§ What you are asked to do
Would you transcribe word for word every line from the one containing "Contact (180, 1800)" to the end of the data, both ends included, and leave out the rest?

= = =

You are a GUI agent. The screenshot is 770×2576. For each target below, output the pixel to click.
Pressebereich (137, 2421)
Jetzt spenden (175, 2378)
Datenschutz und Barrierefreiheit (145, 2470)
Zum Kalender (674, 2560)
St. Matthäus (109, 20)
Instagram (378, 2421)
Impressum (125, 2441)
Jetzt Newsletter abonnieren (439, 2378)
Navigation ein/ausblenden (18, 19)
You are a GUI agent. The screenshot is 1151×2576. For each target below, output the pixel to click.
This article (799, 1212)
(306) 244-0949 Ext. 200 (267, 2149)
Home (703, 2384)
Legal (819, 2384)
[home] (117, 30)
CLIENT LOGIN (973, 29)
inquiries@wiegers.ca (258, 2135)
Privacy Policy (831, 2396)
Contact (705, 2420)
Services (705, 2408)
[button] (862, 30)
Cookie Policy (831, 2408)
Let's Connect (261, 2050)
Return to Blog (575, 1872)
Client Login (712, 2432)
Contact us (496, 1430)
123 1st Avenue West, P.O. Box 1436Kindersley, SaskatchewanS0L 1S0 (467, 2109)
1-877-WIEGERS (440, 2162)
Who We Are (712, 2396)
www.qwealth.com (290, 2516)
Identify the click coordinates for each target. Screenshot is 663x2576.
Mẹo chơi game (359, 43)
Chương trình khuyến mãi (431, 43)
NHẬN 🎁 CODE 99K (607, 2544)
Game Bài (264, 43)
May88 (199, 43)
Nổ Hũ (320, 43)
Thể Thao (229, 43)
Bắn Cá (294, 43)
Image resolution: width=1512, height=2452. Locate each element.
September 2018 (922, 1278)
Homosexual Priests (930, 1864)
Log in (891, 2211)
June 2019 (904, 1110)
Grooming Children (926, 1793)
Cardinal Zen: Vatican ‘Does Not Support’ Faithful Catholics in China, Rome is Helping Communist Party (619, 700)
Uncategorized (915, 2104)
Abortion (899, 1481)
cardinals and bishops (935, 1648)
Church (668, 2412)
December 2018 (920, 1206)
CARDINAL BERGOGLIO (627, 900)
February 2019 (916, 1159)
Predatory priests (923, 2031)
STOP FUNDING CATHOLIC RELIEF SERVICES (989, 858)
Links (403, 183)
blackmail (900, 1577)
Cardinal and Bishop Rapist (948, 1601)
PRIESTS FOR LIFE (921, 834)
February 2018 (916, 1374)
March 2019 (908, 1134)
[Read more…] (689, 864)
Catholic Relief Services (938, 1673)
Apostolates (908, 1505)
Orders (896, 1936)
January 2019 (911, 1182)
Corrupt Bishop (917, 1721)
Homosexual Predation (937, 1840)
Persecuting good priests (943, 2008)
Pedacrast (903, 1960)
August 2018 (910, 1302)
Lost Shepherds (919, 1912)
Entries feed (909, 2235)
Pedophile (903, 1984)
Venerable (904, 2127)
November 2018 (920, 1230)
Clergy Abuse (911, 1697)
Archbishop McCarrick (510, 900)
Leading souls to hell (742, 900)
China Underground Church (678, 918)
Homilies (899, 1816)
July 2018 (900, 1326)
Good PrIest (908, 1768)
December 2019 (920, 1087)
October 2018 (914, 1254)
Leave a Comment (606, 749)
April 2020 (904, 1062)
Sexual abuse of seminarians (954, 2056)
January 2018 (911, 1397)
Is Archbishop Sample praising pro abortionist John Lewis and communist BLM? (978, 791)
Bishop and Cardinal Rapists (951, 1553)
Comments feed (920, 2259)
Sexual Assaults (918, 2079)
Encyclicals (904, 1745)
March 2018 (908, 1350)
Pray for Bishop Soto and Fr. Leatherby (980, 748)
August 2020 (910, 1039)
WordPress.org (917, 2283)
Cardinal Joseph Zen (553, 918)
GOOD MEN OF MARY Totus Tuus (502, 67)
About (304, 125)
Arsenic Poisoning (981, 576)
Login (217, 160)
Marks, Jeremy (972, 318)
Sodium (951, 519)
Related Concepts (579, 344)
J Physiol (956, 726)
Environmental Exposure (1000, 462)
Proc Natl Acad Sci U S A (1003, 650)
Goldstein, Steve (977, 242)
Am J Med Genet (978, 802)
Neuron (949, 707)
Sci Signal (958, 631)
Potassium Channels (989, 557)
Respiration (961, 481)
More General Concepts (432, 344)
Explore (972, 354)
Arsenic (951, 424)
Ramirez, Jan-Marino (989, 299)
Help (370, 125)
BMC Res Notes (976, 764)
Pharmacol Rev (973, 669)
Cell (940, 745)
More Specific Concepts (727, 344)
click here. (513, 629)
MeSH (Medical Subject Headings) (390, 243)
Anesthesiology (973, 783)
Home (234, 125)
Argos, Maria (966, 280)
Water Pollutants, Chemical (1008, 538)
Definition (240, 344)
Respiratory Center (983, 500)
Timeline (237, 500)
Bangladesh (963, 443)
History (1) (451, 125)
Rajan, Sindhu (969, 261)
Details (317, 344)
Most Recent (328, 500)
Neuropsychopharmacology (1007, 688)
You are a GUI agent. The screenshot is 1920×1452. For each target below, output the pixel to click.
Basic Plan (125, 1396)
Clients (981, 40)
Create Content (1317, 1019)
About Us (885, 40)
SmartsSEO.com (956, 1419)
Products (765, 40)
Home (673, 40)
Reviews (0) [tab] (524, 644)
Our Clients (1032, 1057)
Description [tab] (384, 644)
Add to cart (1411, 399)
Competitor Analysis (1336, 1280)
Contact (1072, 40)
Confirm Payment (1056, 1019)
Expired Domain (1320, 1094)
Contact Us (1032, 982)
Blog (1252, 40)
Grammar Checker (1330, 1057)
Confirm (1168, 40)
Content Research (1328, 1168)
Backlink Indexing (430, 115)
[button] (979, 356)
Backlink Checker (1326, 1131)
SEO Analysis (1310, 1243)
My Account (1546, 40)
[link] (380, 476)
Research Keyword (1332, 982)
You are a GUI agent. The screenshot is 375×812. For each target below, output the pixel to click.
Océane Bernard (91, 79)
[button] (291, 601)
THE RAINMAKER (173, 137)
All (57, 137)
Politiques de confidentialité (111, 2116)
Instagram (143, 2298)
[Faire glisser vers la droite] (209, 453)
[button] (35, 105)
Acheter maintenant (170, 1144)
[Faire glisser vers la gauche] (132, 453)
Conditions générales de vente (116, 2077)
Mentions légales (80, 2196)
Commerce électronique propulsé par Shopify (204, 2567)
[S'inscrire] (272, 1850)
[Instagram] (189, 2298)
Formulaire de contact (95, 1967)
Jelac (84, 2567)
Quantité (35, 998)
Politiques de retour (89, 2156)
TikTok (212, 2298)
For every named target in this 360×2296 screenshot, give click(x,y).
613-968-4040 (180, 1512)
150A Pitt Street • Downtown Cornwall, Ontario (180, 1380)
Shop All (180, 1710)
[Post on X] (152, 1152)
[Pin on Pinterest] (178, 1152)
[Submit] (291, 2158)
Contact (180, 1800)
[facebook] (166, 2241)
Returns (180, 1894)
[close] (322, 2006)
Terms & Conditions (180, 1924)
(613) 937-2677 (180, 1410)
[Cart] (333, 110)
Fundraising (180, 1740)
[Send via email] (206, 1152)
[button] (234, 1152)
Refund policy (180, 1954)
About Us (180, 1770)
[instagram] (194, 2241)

= = =

§ Result
Contact (180, 1800)
[facebook] (166, 2241)
Returns (180, 1894)
[close] (322, 2006)
Terms & Conditions (180, 1924)
(613) 937-2677 (180, 1410)
[Cart] (333, 110)
Fundraising (180, 1740)
[Send via email] (206, 1152)
[button] (234, 1152)
Refund policy (180, 1954)
About Us (180, 1770)
[instagram] (194, 2241)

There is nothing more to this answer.